• **Brief**
In the records below, some lines contain the word "back". Copy each of them.

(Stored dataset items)
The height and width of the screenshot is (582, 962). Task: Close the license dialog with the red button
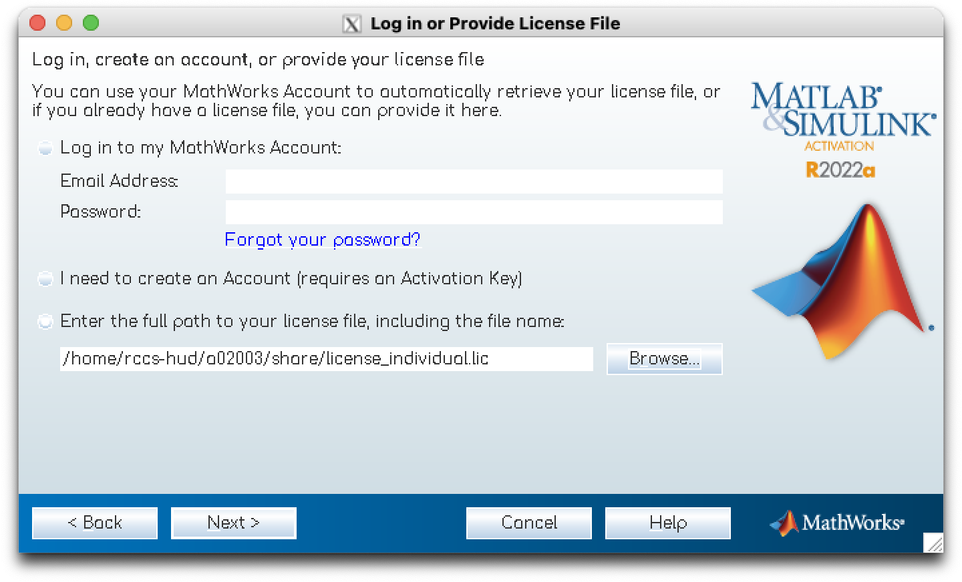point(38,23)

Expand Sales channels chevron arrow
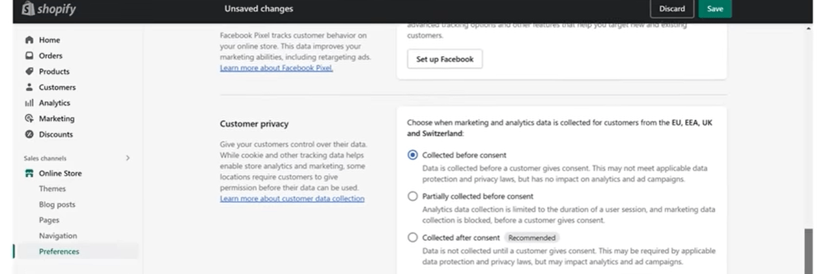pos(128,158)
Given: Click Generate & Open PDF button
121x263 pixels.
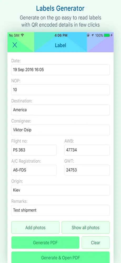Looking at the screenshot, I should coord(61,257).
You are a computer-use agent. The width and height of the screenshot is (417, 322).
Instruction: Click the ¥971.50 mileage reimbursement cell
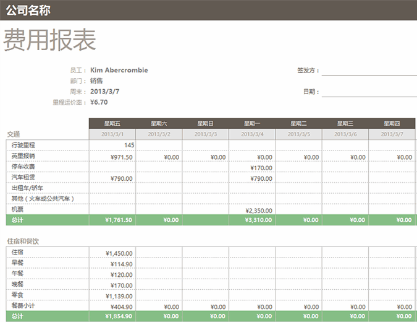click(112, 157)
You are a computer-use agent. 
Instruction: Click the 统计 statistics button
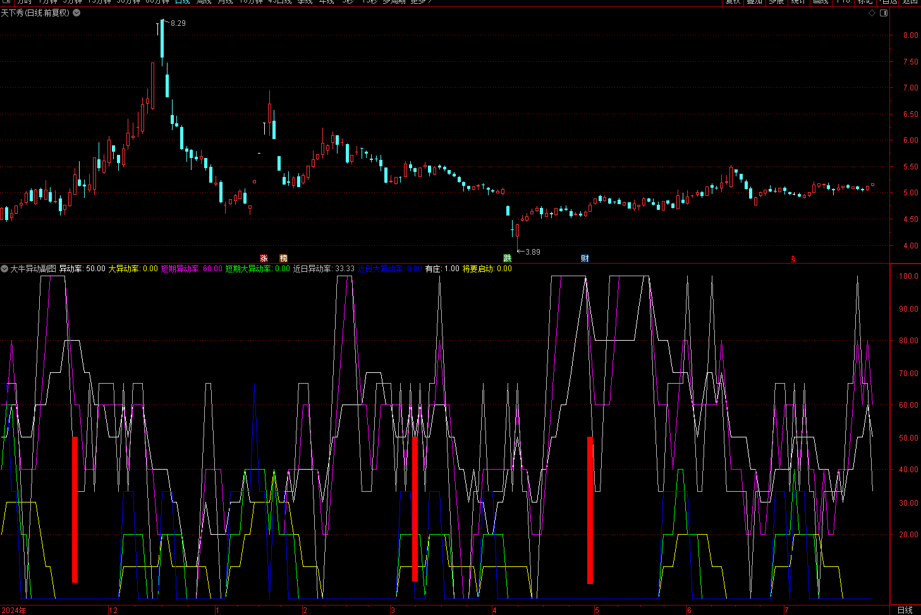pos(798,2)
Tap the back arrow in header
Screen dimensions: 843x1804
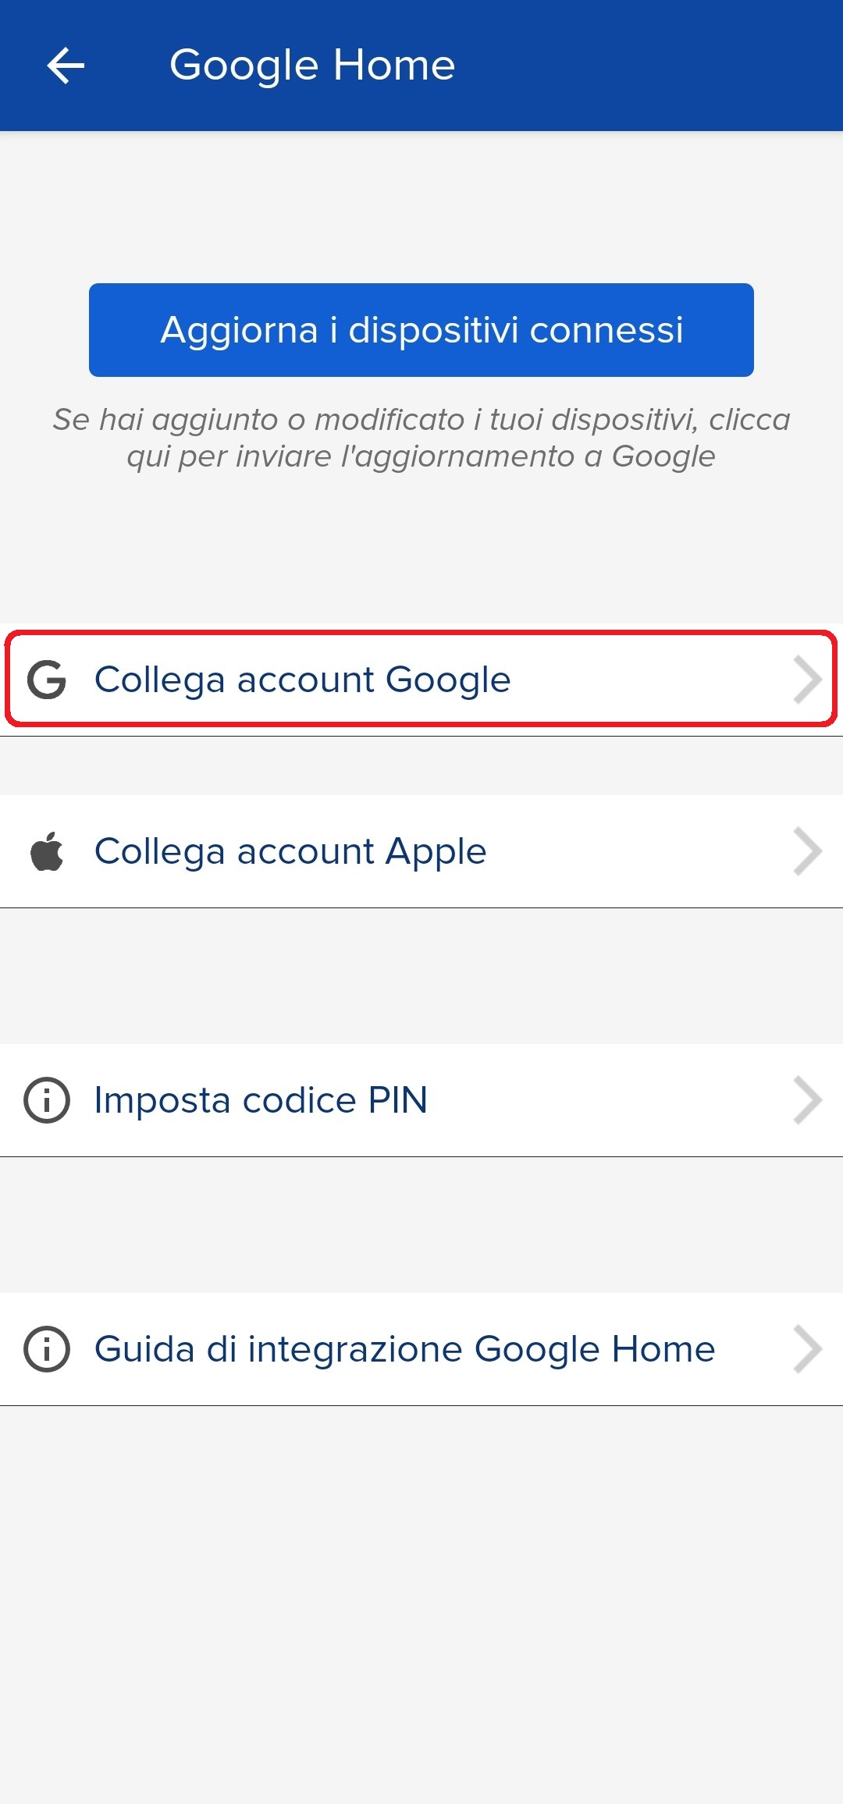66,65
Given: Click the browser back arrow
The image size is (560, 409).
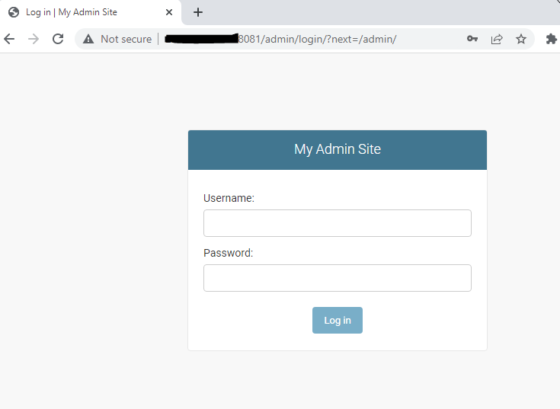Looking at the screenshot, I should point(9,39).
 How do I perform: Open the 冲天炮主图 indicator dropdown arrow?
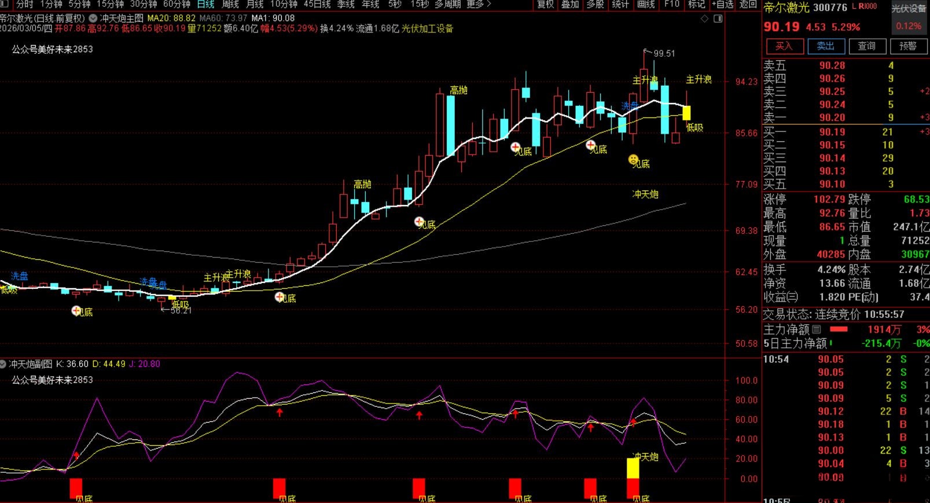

• **Output of the exercise**
Tap the back arrow in header
Given: Click the browser back arrow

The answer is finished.